You’re probably familiar with how fond real estates are of saying, “Location, location, location!” when they’re trying to sell somebody a “fixer upper”. They do their best to point out that, despite the place is a dumb, it’s something you can fix up. The thing you can’t fix is where it’s located, and that location, many times, is the most important part of the deal.
Much of the same can be said regarding relationships. In other words, if you want a successful relationship, it’s all about “Communication, communication, communication.” Sure, you can have an “okay” relationship, but the only way you’re ever going to make it more than it is, or keep it maintained, is by communicating with each other. Yes, I realize this seems like an incredibly simple concept, but it’s true. If you’re not talking to each other and sharing your heart – then you’re not communicating. By not communicating, you’re not getting to know each other.

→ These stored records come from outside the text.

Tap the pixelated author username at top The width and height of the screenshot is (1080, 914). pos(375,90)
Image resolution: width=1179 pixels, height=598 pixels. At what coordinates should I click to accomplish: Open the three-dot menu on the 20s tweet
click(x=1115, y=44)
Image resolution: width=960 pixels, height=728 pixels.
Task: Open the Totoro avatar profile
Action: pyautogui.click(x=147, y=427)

This sharing of yourselves is the only way you’ll ever learn everything you need to know about your partner. This, in turn, helps you to know what they want and need from you in a relationship. It also lets them know what you want and need from them. If no one ever talks about anything but the weather and what you’ll have for dinner that night, you’re likely to wake up one day realizing you’re strangers. I get it, you may think you’re content in your relationship, but when you’re not really communicating – this relationship isn’t going anywhere.
Think back to when you first met. Like many new couples, you probably talked, and talked, and TALKED. For most people, that’s one of the most exciting times of their relationship. It’s something you have to keep going. This is why you see so many couples divorcing after 20 or 25 years. They don’t communicate with each other anymore, and after the kids are grown, there’s literally nothing holding them together anymore. They realize the don’t know each other.
Although it can seem like a daunting task, and maybe a little awkward in the beginning, communicating is a a pretty simple task. If you’re not sure where to start, simply ask a question or two, like “What’s something I don’t know about you?”, or “If you could go anywhere in the world, where would it be, and why?” These types of questions usually get the ball rolling. Your relationship will thank you for it.